July 12, 2018   by

The goal of every group is to grow both financially and in membership. Most groups start with only a handful of founders, and in the course of time, new members are added, until the group reaches the desired size. Steady growth in membership is a good indicator that the group is performing well, and will most likely translate to the improved financial standing of the group.

There are times, however, when a group loses members. Whether it’s one or two members that have left or a steady out flux of members, such a scenario can send worrying signals to the rest of the group. It’s possible that a member leaves a chama out of personal and unavoidable reasons, but, more often than not, it is because of unfavorable conditions within the group.

A member may also be made to leave the group as a form of disciplinary action against him/her.

What can cause members to quit a group?

Ineffective Group Policies

Members may feel that the policies governing group operation are not favorable for them. The right action to take in such a case would be to raise concerns with the group leadership; however, in the case that those concerns are not considered, the member will be compelled to leave the group. To avoid such, it’s important to continually revise group policy based on members’ views.

Some policies that members may find unfavorable include fine and penalties guidelines, meeting schedules, and investment policies.

To avoid such, every new member should be fully informed of all group policies at the time of joining to assert whether he/she is able to work with them or not. Vigorous vetting and onboarding of new members will help to mitigate future conflicts.

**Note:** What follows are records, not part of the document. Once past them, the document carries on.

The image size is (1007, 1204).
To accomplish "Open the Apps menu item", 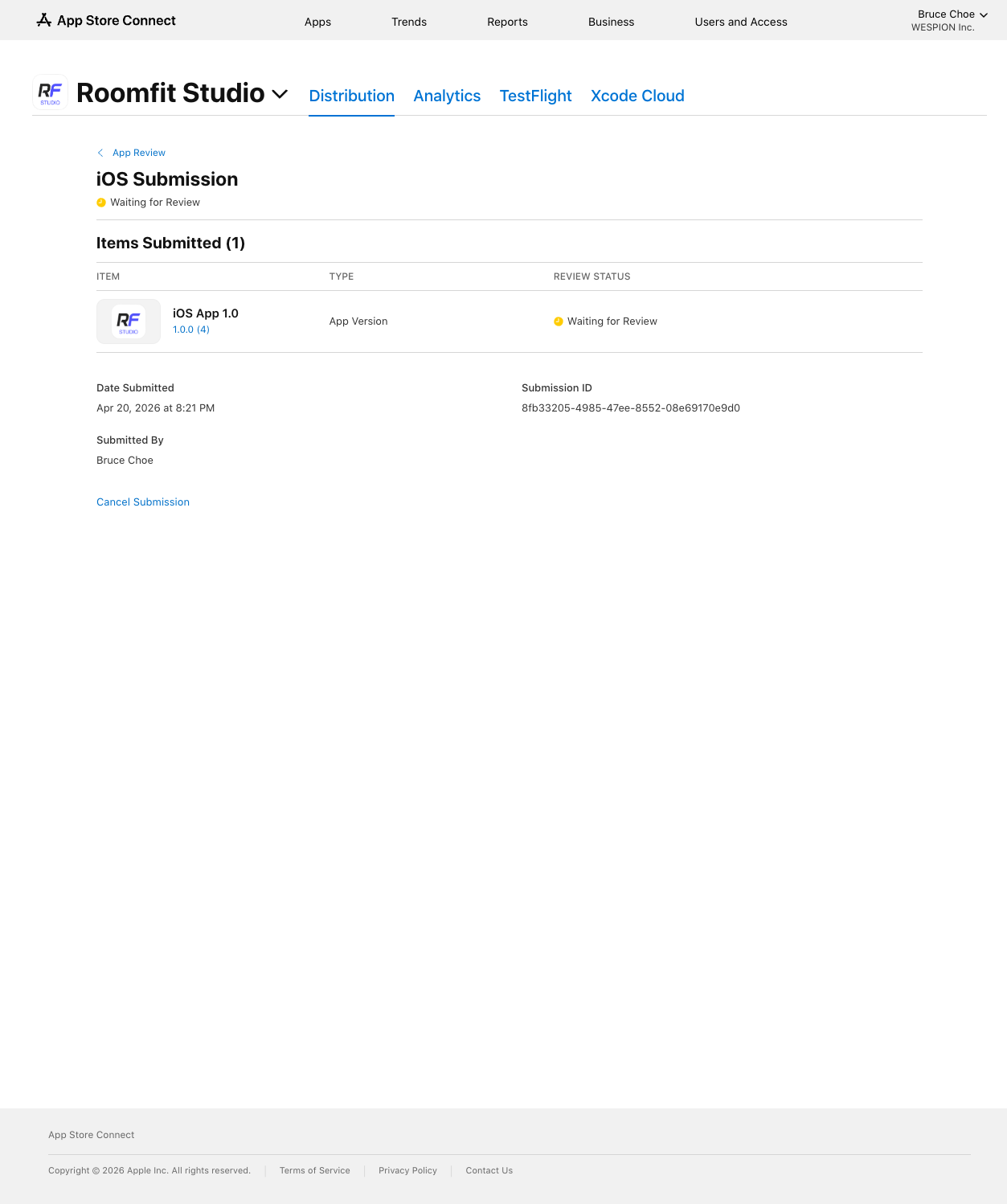I will (x=317, y=22).
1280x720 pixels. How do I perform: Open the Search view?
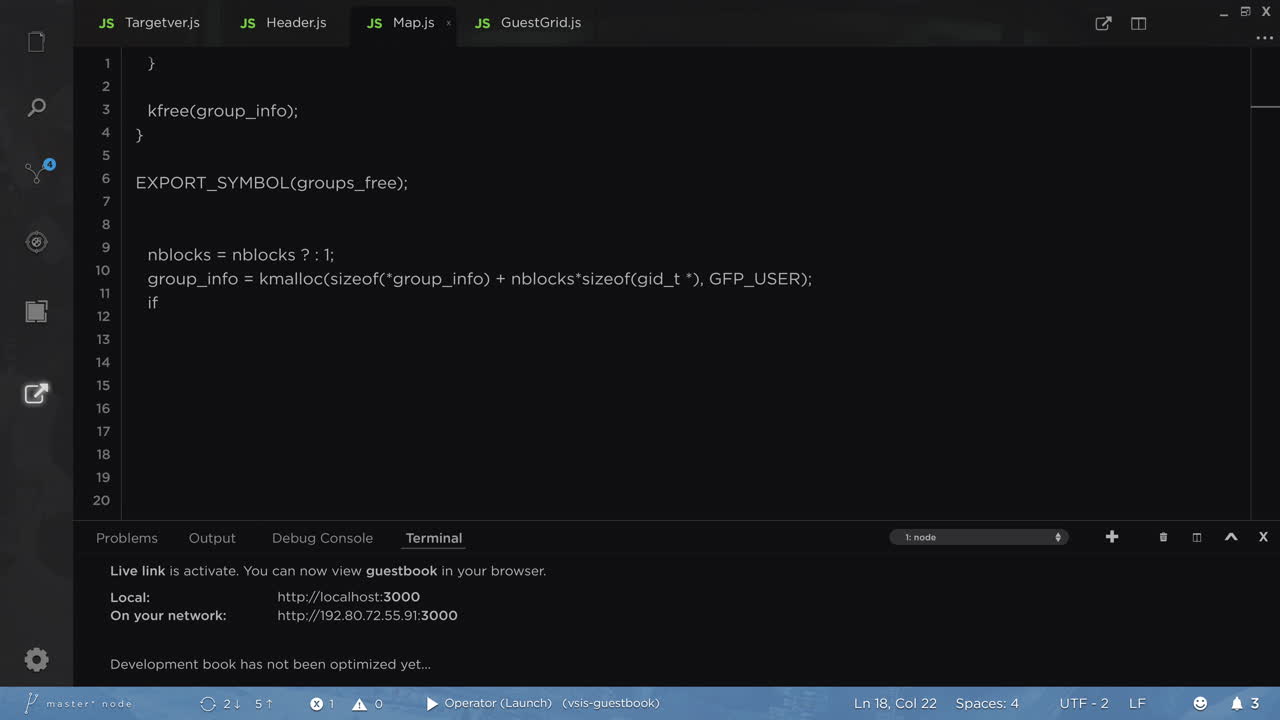click(x=36, y=107)
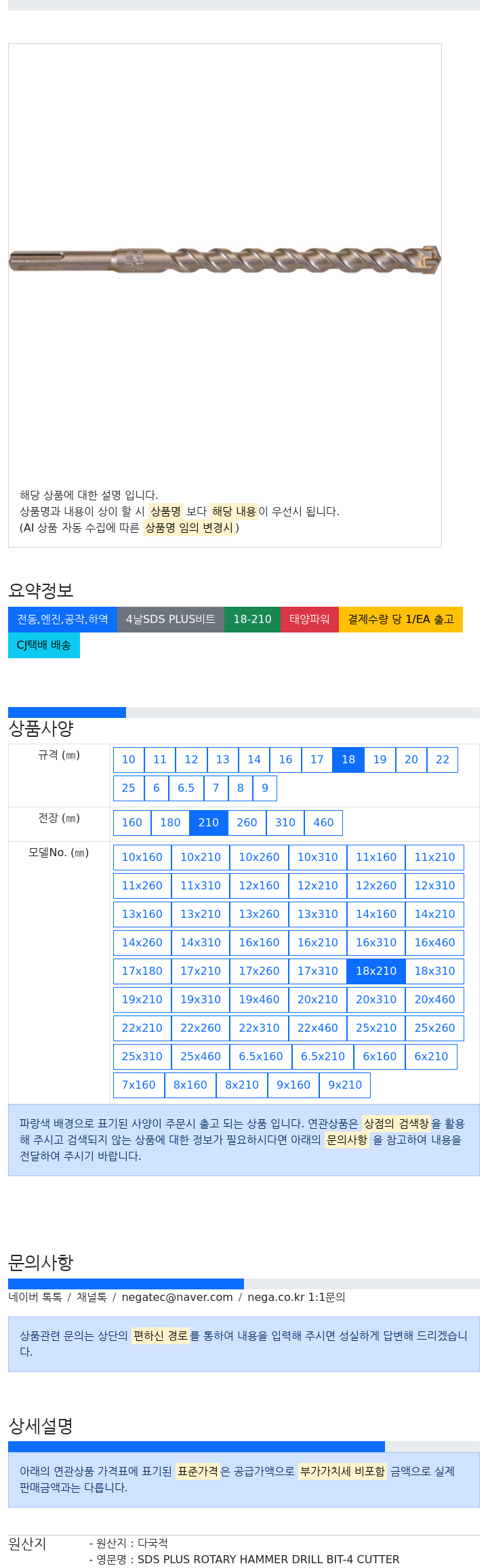This screenshot has height=1568, width=488.
Task: Open model 6.5x210 link
Action: pos(323,1057)
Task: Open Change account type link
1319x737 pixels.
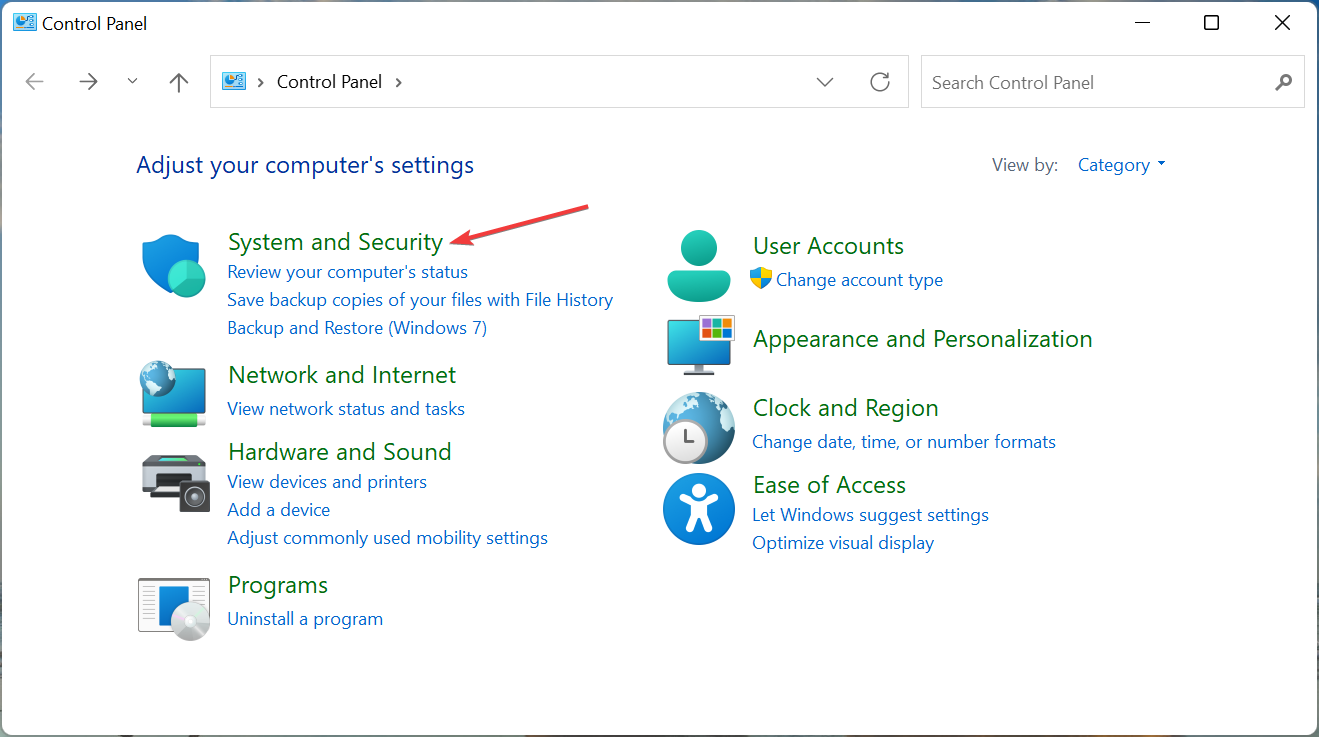Action: (x=859, y=280)
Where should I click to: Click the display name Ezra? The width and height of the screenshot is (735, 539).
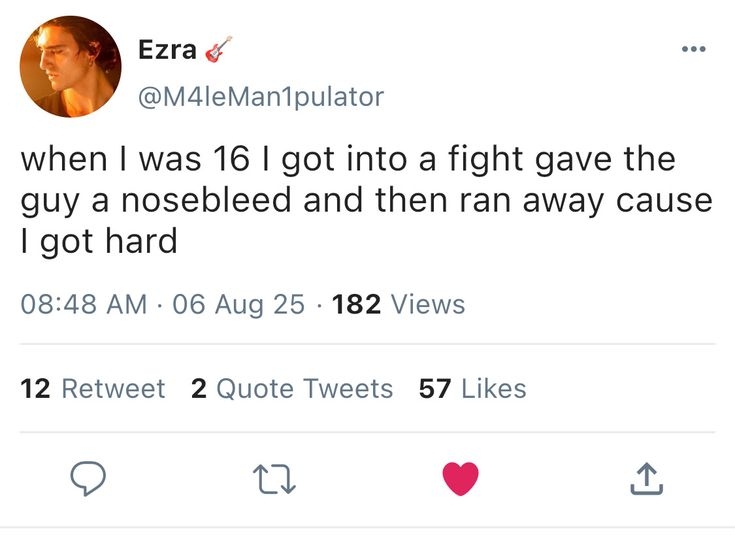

Poor conflict Resolution within the group

Chamas, like any other social group, are bound to experience friction from time to time. Whether it is due to personal differences or group interests, members may find themselves conflicting at various levels. That is unavoidable.

What really matters is how group members handle these conflicts when they occur. Poorly resolved, these conflicts could tear a group apart, and frustrate all the effort that has been put in to build it.

Group members should be patient and understanding with each other. But that alone will not resolve all conflict. Group by-laws should be upheld above personal interests, and they should include guidelines for resolving various conflicts. In the case that group members are unable to resolve conflicts among themselves, they can involve an external arbitrator such as a lawyer to help them come to an understanding.

Poorly defined goals or unachieved goals

When people join a group, it is in the hope that by working towards the group’s goals, their own personal financial goals will also be achieved. When a member feels that the group is not helping him/her achieve these goals, then it will be right for them to leave and find a group that does so.

A group will fail to achieve goals when members, and more so leaders, become complacent and fail to focus on the visions set when the group was started. It could also be due to broken policy and poor decision-making pertaining to investment, saving, and other financial issues.

Member Alienation

It is human nature to want to feel recognized and appreciated. This is true for members in a chama. A  group that focuses on some members and leaves out others is bound to lose them.

This commonly happens due to personality differences. Some members are naturally domineering and spoken while others will be quiet and reserved. It lies upon the group leader to ensure that each member is recognized regardless of their natural dispositions.

Even more importantly, every member has unique talents and ideas to bring to the group, and they should all be captured for the benefit of the chama.

Process of leaving a group.

If a member feels that he is not comfortable as a member of a group, then he should approach the group leader to see if anything can be done about the issue. However, if the member has made the decision to leave, it is good to have the leader inform the other members so that the member is sent off in peace. The member can also be given a chance during a group meeting to say his/her farewells to the other members.

There may be also some legal processes to be followed depending on Chama’s legal registration status.

It will then be the duty of the other members to deal with the issues that made the member vacate the group so that it does not affect other members and make them follow suit.